60% NaNO3 and 40% KNO3 by weight.
Has very low vapor pressure, but begins to decompose around 600 °C
$90-$160/kWe (trough); $30-$55/kWe (tower)
The best established thermal storage system is two-tank molten salt, according to Greg Glatzmaier, a Senior Engineer II on the National Renewable Energy Laboratory's (NREL) CSP research team. Pressurized steam or oil have also been used, but at higher cost per kWh. Pressurized steam is only practical for short term buffer storage, according to Greg Kolb, a Distinguished Member of Technical Staff National Solar Thermal Test Facility.
Commercial projects using oil as a heat transfer fluid and molten salt for thermal storage include Nevada Solar One and Solar Millennium's (SMLNF.PK) Andesol parabolic trough plants. Solar Millennium is currently the only pure-play publicly traded CSP company I'm aware of.)
According to Gould and Glatzmaier, the thermal storage systems systems at the Andesol plants suffer 7%-10% round-trip energy losses in heat exchange. If molten salt is also used as the heat transfer fluid, then there is no need for heat exchangers, and no such heat loss. The lower working temperature of these plants also requires much more salt and larger tanks to effectively store the same amount of electricity as for a power tower, once the lower temperatures and efficiency losses are taken into account..
Gould calculates that a trough plant will require three times as much molten salt (along with larger tanks to store it) as a power tower to store an equivalent amount of energy. With additional information from Glatzmaier, I calculate that, to store the equivalent of 1 kWh of electricity at a trough plant requires approximately $90-160 of capital cost, compared to about $30-$55 at a tower, with the variability arising from the commodity price of salt, which is mainly used as fertilizer.

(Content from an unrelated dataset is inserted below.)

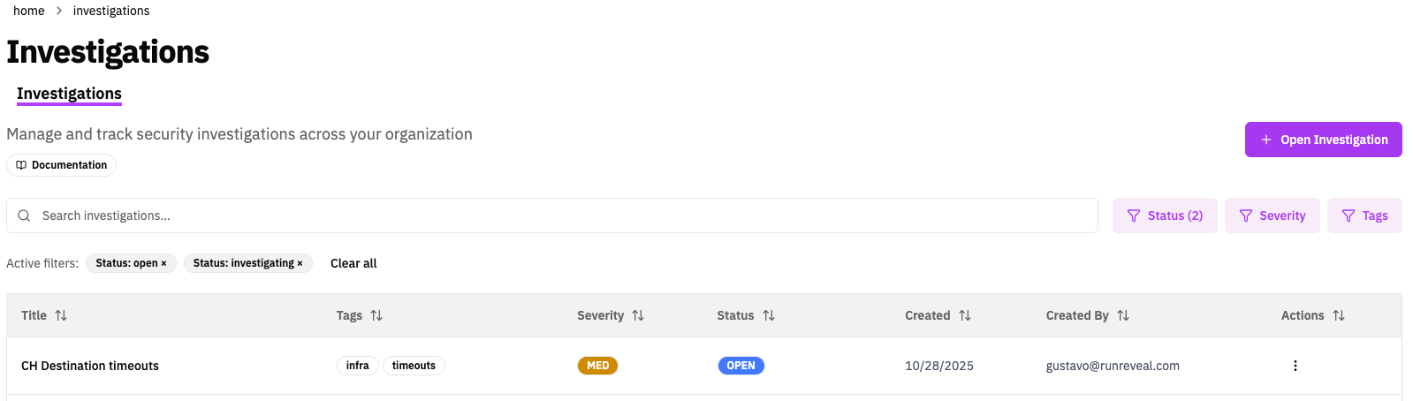Click sort arrows beside Status header
Screen dimensions: 1413x401
pos(769,315)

The Shape of Things to Come
In terms of configuration, many experts see long term advantages in power towers. Nate Blair, a Senior Analyst at NREL says the underlying efficiency advantage of towers arising from higher working temperatures will lead to more power from a similar investment in hardware. A Rankin cycle turbine will operate at about 37% efficiency for troughs, or 41% for a tower, meaning a tower can produce approximately 8% more electricity from the same amount of heat.

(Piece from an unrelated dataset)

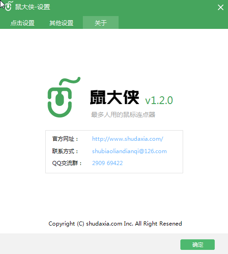
Task: Confirm with the 确定 button
Action: 197,245
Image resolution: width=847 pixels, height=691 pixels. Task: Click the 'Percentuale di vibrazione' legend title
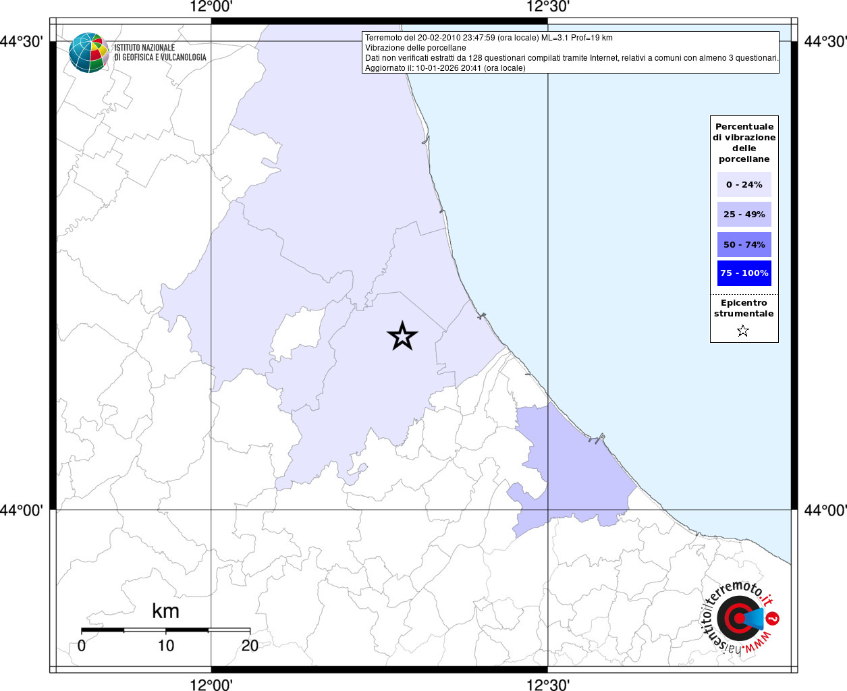pos(744,142)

The combination of energy storage using molten salt, no heat transfer losses, and the thermal efficiency of power towers, point to power towers with molten salts as the working fluid as the long-term favorite.
There are challenges. Only parabolic troughs are a proven, bankable technology. Dr. Leitner estimates that it will cost between $500-$700 million to commercialize a new technology. Solar Reserve plans to overcome this barrier with a performance guarantee from United Technologies (NYSE:UTX) up to the value of the contract, or $200 million, but in the current financial climate financing remains difficult.
SkyFuel has plans to use the innovative reflective film ReflecTech in a hybrid of parabolic trough and CLFR configuration called a Linear Power Tower [LPT]. By increasing the diameter of the receiver they hope to reduce heat loss and allow the salt to stay molten for longer periods. ReflecTech enables relatively inexpensive, large parabolic mirrors to be used in the CLFR configuration, with 10 mirrors, each about 3 meters wide focused on each receiver. This should achieve 85x magnification, sufficient to reach temperatures comparable to those in a power tower.
SkyFuel hopes to commercialize the LPT incrementally, by first testing it as part of existing parabolic trough plants using oil as the heat transfer fluid. Might the parabolic trough triumph by incorporating the advantages of power towers?
DISCLOSURE: The author has a long position in UTX.